11.07.17
Trusts with more managers yield better patient outcomes, research finds
Trusts who have more managers tend to have better patient care and outcomes, new research released this week has found.
Academics from Warwick Business School, the University of Bristol and the University of Leeds looked through six years’ worth of NHS data to measure the performance of 150 acute hospital trusts in England from 2007 to 2012.
Their findings revealed that trusts with a higher level of managers tended to perform better than trusts with less managers.
This is despite David Cameron’s government cutting managerial positions at trusts to reduce bureaucracy and make trusts run more efficiently through the implementation of the Health and Social Care Act 2012.
There are currently around 40,000 general managers in the NHS within a workforce of 1.36 million people. Clinical professionals in management roles make up about 30% of this number, the remainder comes from administrative backgrounds like accounting and business.
Researchers found that a 1% increase in the management-to-staff ratio of acute trusts – with managers rising from 2-3% of the workforce – would place those trusts in the top third of trusts in terms of performance for efficiency and patient experience (satisfaction) scores. This equates to having 39 more managers in the trust and translates into a 3% improvement in trust efficiency and a 2% improvement in patient experience (satisfaction) scores.
“Contrary to what many policymakers and media commentators would have us believe, our research suggests the NHS is not ‘over-managed’ and that managers, as a group, are making significant contributions to efficiency and improved patient care,” said Warwick’s Professor Ian Kirkpatrick, an author of the report.
“The evidence shows, overall, the positive contributions of general managers appear to be greater than the costs and risks associated with ineffective management.
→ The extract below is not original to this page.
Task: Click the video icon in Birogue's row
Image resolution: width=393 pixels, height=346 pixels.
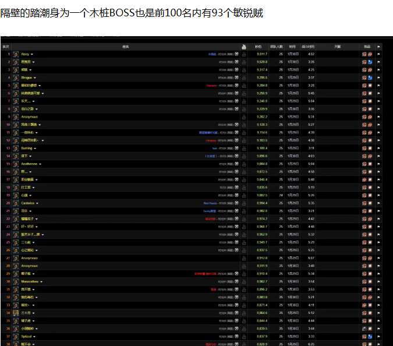Action: coord(244,77)
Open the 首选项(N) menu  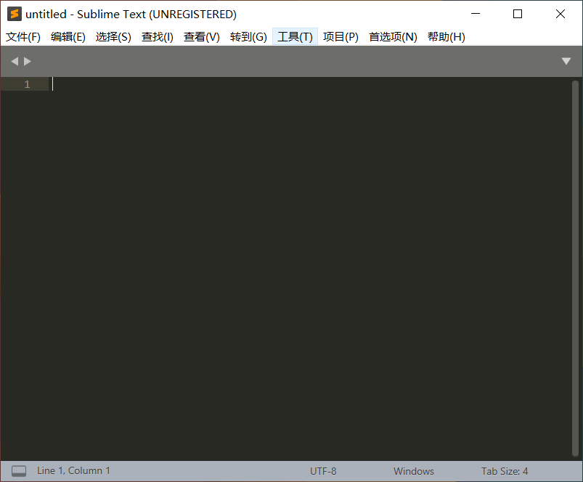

“We found that higher levels of managers in a trust had a statistically significant relationship with improved outcomes in terms of infection rates and hospital patient experience scores,” Prof Kirkpatrick continued.
“Further tests exploring the impact of management pay and stability levels also yielded positive results, showing that when average levels of pay and stability are higher, managers can have an even stronger positive impact on patient experience and efficiency.”
The professor added that the new findings called into question many of the assumptions about the failure of general managers in the NHS.
“Despite being relatively few in number – compared to, say, private businesses – managers are making a very significant contribution to the performance of health services, at least in the hospital sector,” said Prof Kirkpatrick.
However, he conceded: “Of course, this is not to suggest that general managers always do a good job. The experience of Mid Staffordshire and other failing hospital trusts is testimony to that fact.
“Nor do our findings rule out the possibility that the NHS has become overly bureaucratic with too much time devoted to administration and form filling to comply with targets. But the evidence suggests that overall managers make a positive contribution to the running of trusts.”